▸ **Supplied records**:
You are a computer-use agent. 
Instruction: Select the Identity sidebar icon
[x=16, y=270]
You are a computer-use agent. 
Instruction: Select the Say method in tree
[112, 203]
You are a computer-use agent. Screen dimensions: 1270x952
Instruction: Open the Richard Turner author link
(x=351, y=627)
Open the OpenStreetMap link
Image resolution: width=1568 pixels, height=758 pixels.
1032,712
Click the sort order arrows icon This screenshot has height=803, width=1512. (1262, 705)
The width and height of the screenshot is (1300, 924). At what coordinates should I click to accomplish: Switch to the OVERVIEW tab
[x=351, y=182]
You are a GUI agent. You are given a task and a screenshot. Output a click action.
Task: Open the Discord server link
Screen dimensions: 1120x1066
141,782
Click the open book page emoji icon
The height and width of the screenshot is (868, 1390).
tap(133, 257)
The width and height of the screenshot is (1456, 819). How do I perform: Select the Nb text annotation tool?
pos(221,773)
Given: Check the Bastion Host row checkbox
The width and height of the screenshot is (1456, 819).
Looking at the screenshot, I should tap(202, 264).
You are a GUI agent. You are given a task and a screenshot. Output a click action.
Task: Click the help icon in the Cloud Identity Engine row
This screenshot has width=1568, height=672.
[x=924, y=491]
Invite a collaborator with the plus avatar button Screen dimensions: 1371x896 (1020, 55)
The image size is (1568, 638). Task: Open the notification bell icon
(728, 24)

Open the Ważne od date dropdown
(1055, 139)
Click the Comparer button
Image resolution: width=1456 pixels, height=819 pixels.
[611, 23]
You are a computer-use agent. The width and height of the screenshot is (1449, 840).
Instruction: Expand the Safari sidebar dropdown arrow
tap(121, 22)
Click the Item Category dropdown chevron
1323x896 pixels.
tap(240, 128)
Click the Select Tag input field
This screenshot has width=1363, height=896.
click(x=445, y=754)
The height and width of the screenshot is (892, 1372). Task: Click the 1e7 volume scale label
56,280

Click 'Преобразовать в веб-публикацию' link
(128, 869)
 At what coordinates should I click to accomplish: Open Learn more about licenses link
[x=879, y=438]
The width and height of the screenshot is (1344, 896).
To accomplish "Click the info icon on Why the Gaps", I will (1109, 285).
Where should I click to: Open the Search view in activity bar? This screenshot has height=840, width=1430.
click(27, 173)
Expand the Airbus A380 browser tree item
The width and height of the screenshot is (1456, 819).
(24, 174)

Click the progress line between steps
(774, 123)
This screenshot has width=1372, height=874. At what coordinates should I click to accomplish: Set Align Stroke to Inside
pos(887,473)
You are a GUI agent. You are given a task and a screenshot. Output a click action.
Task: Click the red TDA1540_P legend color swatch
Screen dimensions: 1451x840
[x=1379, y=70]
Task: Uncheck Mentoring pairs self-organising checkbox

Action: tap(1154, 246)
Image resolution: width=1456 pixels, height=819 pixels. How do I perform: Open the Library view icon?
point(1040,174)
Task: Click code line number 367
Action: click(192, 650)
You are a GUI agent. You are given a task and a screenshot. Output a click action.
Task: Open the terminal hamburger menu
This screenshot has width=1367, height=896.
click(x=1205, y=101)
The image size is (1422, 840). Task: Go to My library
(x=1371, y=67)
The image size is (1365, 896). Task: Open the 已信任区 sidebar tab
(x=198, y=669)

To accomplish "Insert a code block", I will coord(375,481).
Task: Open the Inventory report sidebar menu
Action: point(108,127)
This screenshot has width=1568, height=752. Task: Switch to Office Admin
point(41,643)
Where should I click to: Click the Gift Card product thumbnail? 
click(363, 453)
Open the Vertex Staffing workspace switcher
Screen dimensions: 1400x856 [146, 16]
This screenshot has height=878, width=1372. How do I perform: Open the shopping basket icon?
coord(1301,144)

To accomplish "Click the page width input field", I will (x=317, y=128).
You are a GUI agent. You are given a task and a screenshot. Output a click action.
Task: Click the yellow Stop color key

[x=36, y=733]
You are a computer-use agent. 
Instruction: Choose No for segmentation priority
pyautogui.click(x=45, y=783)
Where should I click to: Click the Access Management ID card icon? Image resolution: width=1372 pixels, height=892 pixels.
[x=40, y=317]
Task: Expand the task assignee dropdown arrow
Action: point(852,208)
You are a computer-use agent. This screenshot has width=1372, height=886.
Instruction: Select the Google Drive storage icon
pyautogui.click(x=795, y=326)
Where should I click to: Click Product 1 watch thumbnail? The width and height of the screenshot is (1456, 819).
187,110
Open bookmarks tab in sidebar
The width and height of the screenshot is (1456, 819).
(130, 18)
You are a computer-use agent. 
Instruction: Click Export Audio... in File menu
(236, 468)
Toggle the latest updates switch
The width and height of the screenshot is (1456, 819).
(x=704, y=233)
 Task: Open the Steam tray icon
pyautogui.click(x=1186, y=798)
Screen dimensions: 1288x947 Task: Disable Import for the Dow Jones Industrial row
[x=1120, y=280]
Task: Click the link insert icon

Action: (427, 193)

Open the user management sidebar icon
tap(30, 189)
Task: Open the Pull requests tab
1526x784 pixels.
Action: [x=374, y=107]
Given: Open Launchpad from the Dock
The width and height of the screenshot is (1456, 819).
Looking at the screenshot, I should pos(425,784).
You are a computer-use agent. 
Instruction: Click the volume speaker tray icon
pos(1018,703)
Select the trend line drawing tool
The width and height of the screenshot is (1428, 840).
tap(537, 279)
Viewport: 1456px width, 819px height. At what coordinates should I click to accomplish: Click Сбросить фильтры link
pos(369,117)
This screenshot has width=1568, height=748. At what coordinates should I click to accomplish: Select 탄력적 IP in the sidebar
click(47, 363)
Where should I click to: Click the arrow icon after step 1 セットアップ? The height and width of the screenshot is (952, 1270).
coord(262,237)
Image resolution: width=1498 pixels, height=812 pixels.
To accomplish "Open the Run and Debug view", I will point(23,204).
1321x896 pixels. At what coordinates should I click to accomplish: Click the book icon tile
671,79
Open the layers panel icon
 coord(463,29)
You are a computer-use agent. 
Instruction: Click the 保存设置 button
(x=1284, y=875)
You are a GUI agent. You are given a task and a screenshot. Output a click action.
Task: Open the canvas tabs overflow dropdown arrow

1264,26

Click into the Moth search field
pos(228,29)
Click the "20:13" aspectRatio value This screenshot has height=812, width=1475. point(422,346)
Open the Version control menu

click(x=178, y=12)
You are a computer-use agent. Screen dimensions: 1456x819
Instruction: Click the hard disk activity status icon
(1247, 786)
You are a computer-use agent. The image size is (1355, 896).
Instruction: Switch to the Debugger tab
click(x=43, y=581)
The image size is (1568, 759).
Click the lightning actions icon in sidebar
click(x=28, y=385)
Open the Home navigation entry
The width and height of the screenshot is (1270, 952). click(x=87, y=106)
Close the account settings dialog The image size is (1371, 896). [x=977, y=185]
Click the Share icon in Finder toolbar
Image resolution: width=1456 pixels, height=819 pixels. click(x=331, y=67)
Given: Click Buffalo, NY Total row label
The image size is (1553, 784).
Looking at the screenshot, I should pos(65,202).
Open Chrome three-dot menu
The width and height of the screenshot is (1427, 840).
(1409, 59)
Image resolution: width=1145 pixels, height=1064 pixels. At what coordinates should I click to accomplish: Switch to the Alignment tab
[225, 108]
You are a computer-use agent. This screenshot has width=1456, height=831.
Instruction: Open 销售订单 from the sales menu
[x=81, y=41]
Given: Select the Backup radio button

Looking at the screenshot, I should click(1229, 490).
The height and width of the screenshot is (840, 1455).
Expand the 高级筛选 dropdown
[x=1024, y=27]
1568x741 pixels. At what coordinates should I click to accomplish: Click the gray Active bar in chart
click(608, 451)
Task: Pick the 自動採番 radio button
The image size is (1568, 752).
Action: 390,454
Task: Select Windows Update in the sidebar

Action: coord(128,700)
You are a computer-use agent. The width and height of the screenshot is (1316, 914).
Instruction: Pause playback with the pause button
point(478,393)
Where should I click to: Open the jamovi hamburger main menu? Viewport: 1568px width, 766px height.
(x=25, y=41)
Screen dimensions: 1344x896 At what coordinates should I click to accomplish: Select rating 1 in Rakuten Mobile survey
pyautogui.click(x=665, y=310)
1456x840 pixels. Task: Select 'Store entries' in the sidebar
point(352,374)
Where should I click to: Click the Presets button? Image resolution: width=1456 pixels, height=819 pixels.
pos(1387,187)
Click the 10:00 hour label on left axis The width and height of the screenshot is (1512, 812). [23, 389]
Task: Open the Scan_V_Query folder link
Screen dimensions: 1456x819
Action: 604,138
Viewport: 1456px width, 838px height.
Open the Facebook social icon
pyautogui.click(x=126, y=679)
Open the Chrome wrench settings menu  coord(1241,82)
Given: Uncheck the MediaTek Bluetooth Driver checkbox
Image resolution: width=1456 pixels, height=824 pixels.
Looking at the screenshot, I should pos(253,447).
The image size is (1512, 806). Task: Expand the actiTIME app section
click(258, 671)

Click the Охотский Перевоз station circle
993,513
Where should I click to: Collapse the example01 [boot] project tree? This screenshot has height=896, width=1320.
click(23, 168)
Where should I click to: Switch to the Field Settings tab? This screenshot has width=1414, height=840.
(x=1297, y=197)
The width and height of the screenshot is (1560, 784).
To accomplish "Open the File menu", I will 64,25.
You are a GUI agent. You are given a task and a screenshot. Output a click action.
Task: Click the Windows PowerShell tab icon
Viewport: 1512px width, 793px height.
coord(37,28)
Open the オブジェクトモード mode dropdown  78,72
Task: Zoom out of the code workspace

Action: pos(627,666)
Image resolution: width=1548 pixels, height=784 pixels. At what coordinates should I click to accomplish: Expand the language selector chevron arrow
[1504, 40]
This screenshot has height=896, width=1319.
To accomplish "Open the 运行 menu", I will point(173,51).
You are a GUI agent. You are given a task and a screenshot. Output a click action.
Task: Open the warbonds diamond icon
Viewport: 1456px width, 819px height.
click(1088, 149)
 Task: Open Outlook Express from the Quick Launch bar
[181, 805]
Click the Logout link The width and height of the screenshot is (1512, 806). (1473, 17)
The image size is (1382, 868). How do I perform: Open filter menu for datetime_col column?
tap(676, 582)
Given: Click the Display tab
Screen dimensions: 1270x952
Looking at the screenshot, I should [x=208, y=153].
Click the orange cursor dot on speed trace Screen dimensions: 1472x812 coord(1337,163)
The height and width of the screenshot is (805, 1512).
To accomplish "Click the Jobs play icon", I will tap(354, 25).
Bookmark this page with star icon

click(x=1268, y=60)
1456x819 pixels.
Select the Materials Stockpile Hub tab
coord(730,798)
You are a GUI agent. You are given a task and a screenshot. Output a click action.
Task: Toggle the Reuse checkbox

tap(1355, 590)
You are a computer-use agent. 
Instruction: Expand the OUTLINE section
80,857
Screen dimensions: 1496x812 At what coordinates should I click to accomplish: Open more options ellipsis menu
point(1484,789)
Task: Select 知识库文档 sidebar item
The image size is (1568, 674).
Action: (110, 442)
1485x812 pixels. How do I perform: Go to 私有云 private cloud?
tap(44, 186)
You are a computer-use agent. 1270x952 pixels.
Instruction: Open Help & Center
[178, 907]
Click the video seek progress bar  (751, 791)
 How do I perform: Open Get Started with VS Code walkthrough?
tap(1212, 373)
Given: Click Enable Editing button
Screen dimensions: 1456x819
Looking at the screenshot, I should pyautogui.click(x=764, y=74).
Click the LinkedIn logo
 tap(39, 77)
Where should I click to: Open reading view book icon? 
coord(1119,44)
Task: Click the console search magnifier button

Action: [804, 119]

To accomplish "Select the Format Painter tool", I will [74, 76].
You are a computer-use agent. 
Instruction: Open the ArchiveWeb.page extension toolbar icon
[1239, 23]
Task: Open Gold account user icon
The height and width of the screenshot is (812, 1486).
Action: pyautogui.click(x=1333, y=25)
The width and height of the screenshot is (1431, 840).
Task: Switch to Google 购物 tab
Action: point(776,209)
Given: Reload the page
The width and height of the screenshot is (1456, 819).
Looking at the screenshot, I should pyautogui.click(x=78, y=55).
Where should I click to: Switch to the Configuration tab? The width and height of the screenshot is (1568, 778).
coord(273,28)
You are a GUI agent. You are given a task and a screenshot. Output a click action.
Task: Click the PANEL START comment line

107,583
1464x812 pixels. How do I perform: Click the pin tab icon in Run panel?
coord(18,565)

▸ **Task details**: Only the lines from the first line of the records through the one containing "You are a computer-use agent. Screen dimensions: 1270x952" should be reproduced, exactly, with both of them included.

▸ **Solution to this problem**:
You are a computer-use agent. 
Instruction: Select the Identity sidebar icon
[x=16, y=270]
You are a computer-use agent. 
Instruction: Select the Say method in tree
[112, 203]
You are a computer-use agent. Screen dimensions: 1270x952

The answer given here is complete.